**EXERCISE PROMPT**
Update the entries below by replacing "Screen dimensions" with "Display size" wherever it occurs, leaving everything else unchanged.

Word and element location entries

==============================

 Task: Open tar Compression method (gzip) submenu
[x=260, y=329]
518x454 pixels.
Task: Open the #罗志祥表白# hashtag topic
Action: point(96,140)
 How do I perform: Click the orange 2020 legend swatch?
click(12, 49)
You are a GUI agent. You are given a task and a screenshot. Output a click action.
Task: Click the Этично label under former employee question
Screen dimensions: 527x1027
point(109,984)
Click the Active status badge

==============================

**FINISHED EXERCISE**
 Task: Open tar Compression method (gzip) submenu
[x=260, y=329]
518x454 pixels.
Task: Open the #罗志祥表白# hashtag topic
Action: point(96,140)
 How do I perform: Click the orange 2020 legend swatch?
click(12, 49)
You are a GUI agent. You are given a task and a screenshot. Output a click action.
Task: Click the Этично label under former employee question
Display size: 527x1027
point(109,984)
Click the Active status badge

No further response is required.